The tasks »
1. Please extract the passage of the sharded-weights commit that opens with the words containing "amitsrivastava78 · web-flow" and closes with "# distributed setups.", copying it character for character.
2. Extend the sharded-weights commit diff, picking up right after its last line.

For sharded weights let's not delete explicitly (#2431)

amitsrivastava78 · web-flow · commit cd6e8488c967 · 2025-10-10T13:55:04.000-07:00
* For sharded weights let's not delete explicitly

* removed some unnecessary conditions

* format corrected file
diff --git a/keras_hub/src/utils/preset_utils.py b/keras_hub/src/utils/preset_utils.py
@@ -502,10 +502,17 @@ def jax_memory_cleanup(layer):
     # For jax, delete all previous allocated memory to avoid temporarily
     # duplicating variable allocations. torch and tensorflow have stateful
     # variable types and do not need this fix.
+    # Skip deletion for sharded arrays to avoid breaking references in
+    # distributed setups.

Extracted information »
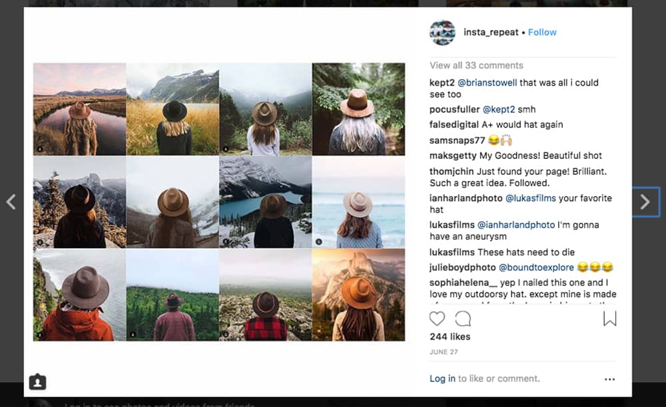Visit commenter lukasfilms' profile from aneurysm comment
The image size is (666, 407).
click(x=452, y=225)
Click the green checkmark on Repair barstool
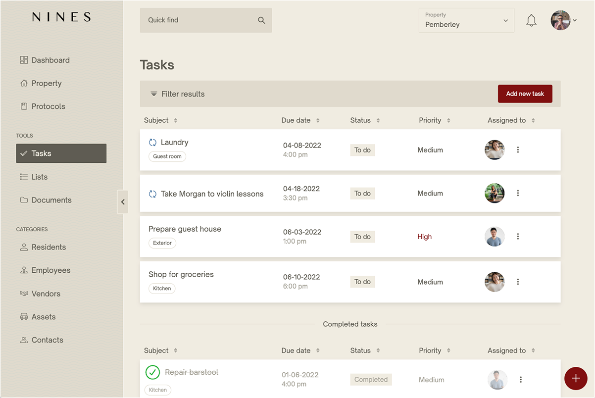Viewport: 595px width, 398px height. pyautogui.click(x=152, y=372)
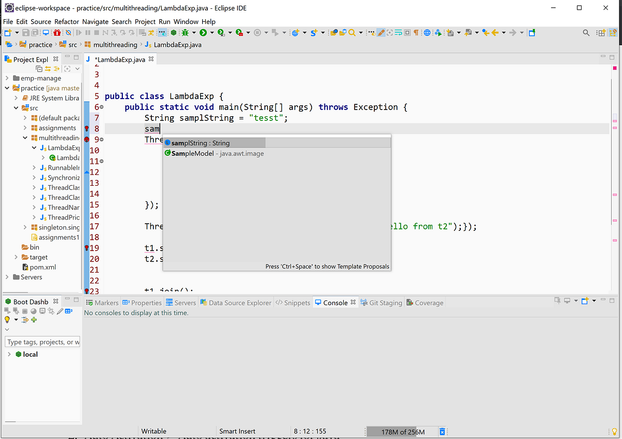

Per-task outputs »
1.
amitsrivastava78 · web-flow · commit cd6e8488c967 · 2025-10-10T13:55:04.000-07:00
* For sharded weights let's not delete explicitly

* removed some unnecessary conditions

* format corrected file
diff --git a/keras_hub/src/utils/preset_utils.py b/keras_hub/src/utils/preset_utils.py
@@ -502,10 +502,17 @@ def jax_memory_cleanup(layer):
     # For jax, delete all previous allocated memory to avoid temporarily
     # duplicating variable allocations. torch and tensorflow have stateful
     # variable types and do not need this fix.
+    # Skip deletion for sharded arrays to avoid breaking references in
+    # distributed setups.

2.
     if keras.config.backend() == "jax":
         for weight in layer.weights:
-            if getattr(weight, "_value", None) is not None:
-                weight._value.delete()
+            if weight._value is not None:
+                # Do not delete sharded arrays, as they may be referenced in
+                # JAX's distributed computation graph and deletion can cause
+                # errors.
+                sharding = getattr(weight._value, "sharding", None)
+                if sharding is None:
+                    weight._value.delete()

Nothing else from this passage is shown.